Auf die Nachteile des Kapitalismus zu verweisen, ist in den meisten Kreisen kein Problem, ja zeugt von Fortschrittlichkeit und Mitgefühl. Doch sobald man versucht, die Nachteile der sexuellen Revolution zu erwähnen, wird man entweder als lustfeindlicher Puritaner oder als sexueller Versager angesehen. Oder beides. Was ja meist auch zutrifft.
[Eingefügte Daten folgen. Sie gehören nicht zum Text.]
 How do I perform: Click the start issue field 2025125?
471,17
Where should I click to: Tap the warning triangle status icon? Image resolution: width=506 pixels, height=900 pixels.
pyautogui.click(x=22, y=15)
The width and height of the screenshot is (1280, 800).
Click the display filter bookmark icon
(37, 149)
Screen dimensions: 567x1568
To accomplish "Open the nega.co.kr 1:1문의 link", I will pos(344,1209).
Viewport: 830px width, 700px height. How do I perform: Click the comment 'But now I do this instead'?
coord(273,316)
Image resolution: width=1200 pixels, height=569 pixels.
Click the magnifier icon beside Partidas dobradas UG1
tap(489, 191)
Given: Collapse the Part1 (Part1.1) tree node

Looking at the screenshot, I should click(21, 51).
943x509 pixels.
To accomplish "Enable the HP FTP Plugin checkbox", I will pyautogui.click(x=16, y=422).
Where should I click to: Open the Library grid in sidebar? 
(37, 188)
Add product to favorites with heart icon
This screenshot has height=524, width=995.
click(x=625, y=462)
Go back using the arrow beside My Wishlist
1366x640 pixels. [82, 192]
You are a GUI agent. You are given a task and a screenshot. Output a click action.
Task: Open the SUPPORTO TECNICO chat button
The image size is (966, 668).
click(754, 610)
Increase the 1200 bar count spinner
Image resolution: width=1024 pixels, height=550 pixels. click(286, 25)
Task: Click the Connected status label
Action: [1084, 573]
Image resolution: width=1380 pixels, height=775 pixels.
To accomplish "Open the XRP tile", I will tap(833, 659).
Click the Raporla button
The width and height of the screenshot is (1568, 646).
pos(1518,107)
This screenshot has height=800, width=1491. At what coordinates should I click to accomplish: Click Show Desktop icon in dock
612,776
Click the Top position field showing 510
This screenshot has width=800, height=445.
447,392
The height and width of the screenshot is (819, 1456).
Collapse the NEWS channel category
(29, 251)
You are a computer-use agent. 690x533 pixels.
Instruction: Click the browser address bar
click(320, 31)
“Ein seltenes, künstliches und spätes Phänomen, blüht die Liebe nur unter besonderen geistigen Voraussetzungen, die selten zusammentreffen und in jeder Hinsicht der Sittenfreiheit, die das moderne Zeitalter charakterisiert, entgegengesetzt sind. Véronique hatte zu viele Diskotheken und Liebhaber kennengelernt. Eine solche Lebensweise läßt das menschliche Wesen verarmen, sie fügt ihm Schäden zu, die manchmal schwerwiegend und stets irreparabel sind. Die Liebe als Unschuld und Fähigkeit zur Illusion, als Gabe, die Gesamtheit des anderen Geschlechts auf ein einziges geliebtes Wesen zu beziehen, widersteht selten einem Jahr sexueller Herumtreiberei, niemals aber zwei. In Wirklichkeit zerrütten und zerstören die zahllosen, während der Zeit des Heranwach- sens angehäuften sexuellen Erfahrungen jede Möglichkeit gefühlsmäßiger, romantischer Projektion. Nach und nach, tatsächlich aber sehr rasch, wird man so liebesfähig wie ein altes Wischtuch. Man führt dann unvermeidlich ein Wischtuchleben; mit fortschreitendem Alter wird man weniger verführerisch, und in der Folge verbittert. Man ist eifersüchtig auf die Jungen und haßt sie daher. Dieser Haß, der uneingestanden bleiben muß, wird bösartig und immer brennender; schließlich mildert er sich und verlöscht, wie alles verlöscht. Es bleiben nur noch Verbitterung und Ekel, Krankheit und Warten auf den Tod.”
Sicherlich ist ein Zurück zu den “guten alten Zeiten” auch keine Lösung. Die Vorteile der sexuellen Revolution überwiegen wahrscheinlich deren Nachteile; wie dies ja auch beim Kapitalismus der Fall ist.
Fazit? Das Leben ist – nach wie vor – hart. Daran wird sich ohne radikale Maßnahmen auch nicht viel ändern.